Criticism by Otago University campaigners of analysis by NZIER economists on the effectiveness of a sugar tax is weak, says FGC.
The campaigners called for New Zealand to follow the UK’s lead and introduce a tiered levy on sugar in drinks that sends a ‘price signal’ to consumers. The levy was introduced on April 1.
Katherine Rich says:
“Some theories that work well on a public health chalkboard don’t work in real life or survive disciplined economic analysis.
“The criticism of economic evidence and analysis by economists Sarah Hogan and Peter Wilson of the NZ Institute of Economic Research is weak.
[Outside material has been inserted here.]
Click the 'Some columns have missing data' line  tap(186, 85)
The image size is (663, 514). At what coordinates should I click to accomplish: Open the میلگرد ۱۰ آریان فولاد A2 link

“The Mexico sugar tax is a good example of why such taxes don’t work.
“I’ve seen the most recent soda sales data, and there’s been no ‘price signal’ to affect consumer behaviour. There was a small drop in year 1, but soda sales returned to pre-tax levels by the end of that year.
“Since then, sales have grown each year. Opposite to the tax’s goal, the average price of sugary soda is now lower than the average price of low/zero sugar soda. After the tax, the sale of low/zero sugar sodas went down. Prices of all drinks went up, even water. Sugar soda sales rose because the tax is now treated like other business costs and is part of the normal price.
“That regressive tax has been a money windfall for the Mexican Government, surpassing all budget expectations. The Government budgeted 13 billion pesos in year 1 and raked-in 23 billion in year 3.
“In New Zealand, companies have reformulated to reduce sugar without a tax.”